The James Webb telescope manages to capture the oldest star clusters ever observed

The James Webb telescope manages to capture the oldest star clusters ever observed
The James Webb telescope manages to capture the oldest star clusters ever observed

The James Webb Space Telescope has observed five star clusters in a galaxy just 460 million years after the Big Bang, so they could be the first candidates for protoglobular clusters known to date. Until just two years ago, many secrets of the cosmos remained hidden from astronomers, but the arrival of the James Webb space telescope – from NASA, ESA and the Canadian agency – has changed things. This technological marvel has opened a new era in astronomical research.

The telescope, which operates in the infrared, can see cold objects, very distant or hidden behind dust, allowing it to observe the early universe and see objects as old as clusters that you just discovered. “These structures are the oldest star clusters ever detected and could be precursors of the globular clusters that we currently observe in our galaxy,” advances Yolanda Jiménez, researcher at the Institute of Astrophysics of Andalusia (IAA-CSIC) and co-author of the work.

The research, which can shed light on How galaxies formed in the early universehas been led by Stockholm University (Sweden) and was published this Monday in the journal Nature.

Gravitational lenses

Direct observation of these structures would not have been possible without the help of gravitational lenses, large clumps of matter that get in our line of sight to distant galaxies, acting like “magnifying glasses” that magnify the objects behind them and sometimes distorting their arc-shaped image. In this case, the galactic cluster SPT-CL J0615-5746 expanded the light of the galaxy called the Cosmic Gem Arc, to 460 million light years after the Big Bang, which thanks to James Webb, scientists have managed to “reveal its fascinating structure,” clarifies the IAA-CSIC researcher.

Thanks to their extraordinary resolution and sensitivity, the Webb observations found five compact points perfectly distributed along the Cosmic Gems arc, as if it were a necklace. The five Gems appeared duplicated almost symmetrically at the other end of the arc, “an unequivocal sign that they were points where the magnification power of the lens cluster was maximum,” points out José M. Diego, scientist at the Institute of Physics of Cantabria (IFCACSIC). -UC), joint center of the CSIC and the University of Cantabria, and co-author of the article.

The region, which was first observed by the Hubble Space Telescope in 2018, has properties that indicate it may be a site of reionization, but the components have been difficult to resolve.

Very dense cumulus clouds

The JWST data reveal five star clusters, systems of gravitationally bound stars, each about 1 parsec (about 3.26 light years) in size, the study notes. This size indicates that the cumulus clouds are very dense, about 3 orders of magnitude larger than typical young star clusters in the local universe. These features suggest that these newly discovered star clusters could be the precursors to the globular clusters we currently observe in our own Milky Way galaxy.

Globular clusters are clusters of thousands or tens of thousands of stars old gravitationally bound ones, scattered throughout the Milky Way halo and some with ages comparable to those of the galaxy itself. “This result is of great importance, since we currently do not know the origin of globular clusters. The discovery of the Gems provides for the first time a time scale for their formation and reveals their initial physical properties,” explains Jiménez.

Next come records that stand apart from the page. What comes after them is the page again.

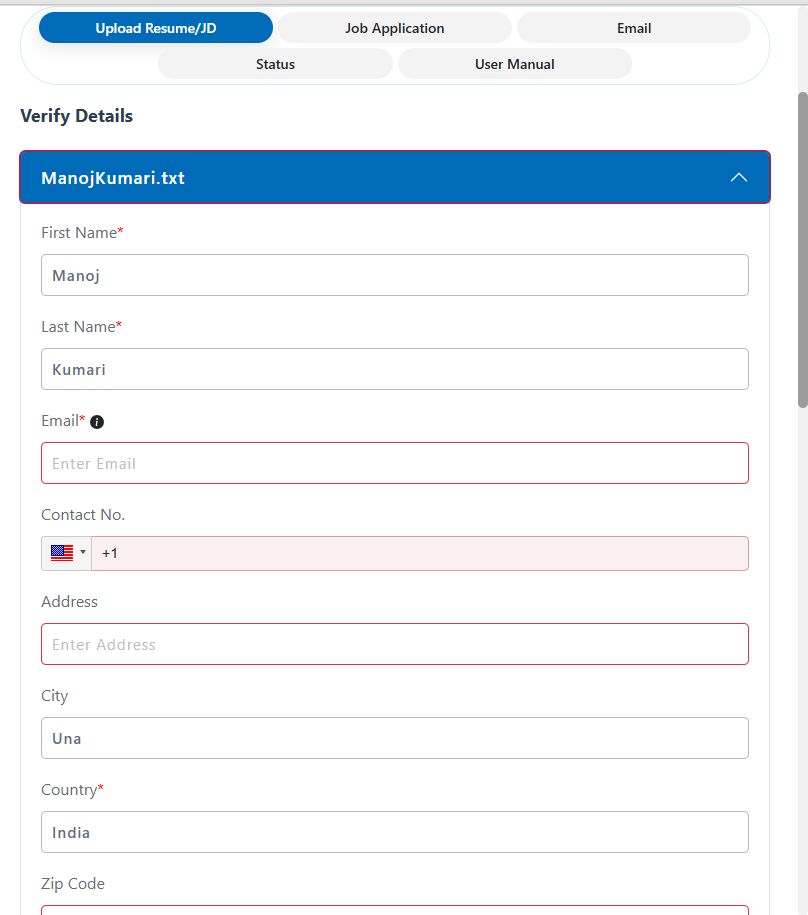The width and height of the screenshot is (808, 915).
Task: Go to the Email tab
Action: click(633, 28)
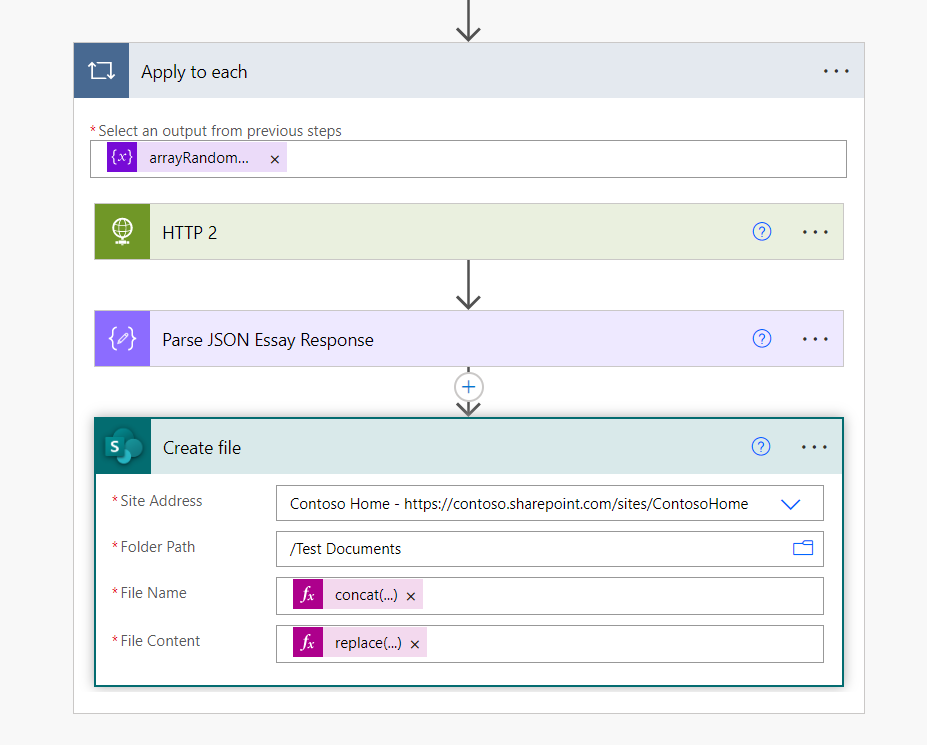Open the folder picker for Folder Path
This screenshot has width=927, height=745.
tap(803, 548)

The Gems are also responsible for most of the ultraviolet emission of the galaxy where they are located and are, therefore, one of the main sources of reionization of the early universe, a crucial time in the history of the universe between 150 million and 1 billion years after the Big Bang.

At that stage the first stars and galaxies began to shine, emitting radiation that ionized the existing neutral hydrogen gas, which facilitated the formation of the galaxies and cosmic structures that we observe today. “The search for these sources, as well as lthe first starsis one of the main objectives for which the James Webb space telescope was built,” points out the IFCA-CSIC-UC researcher.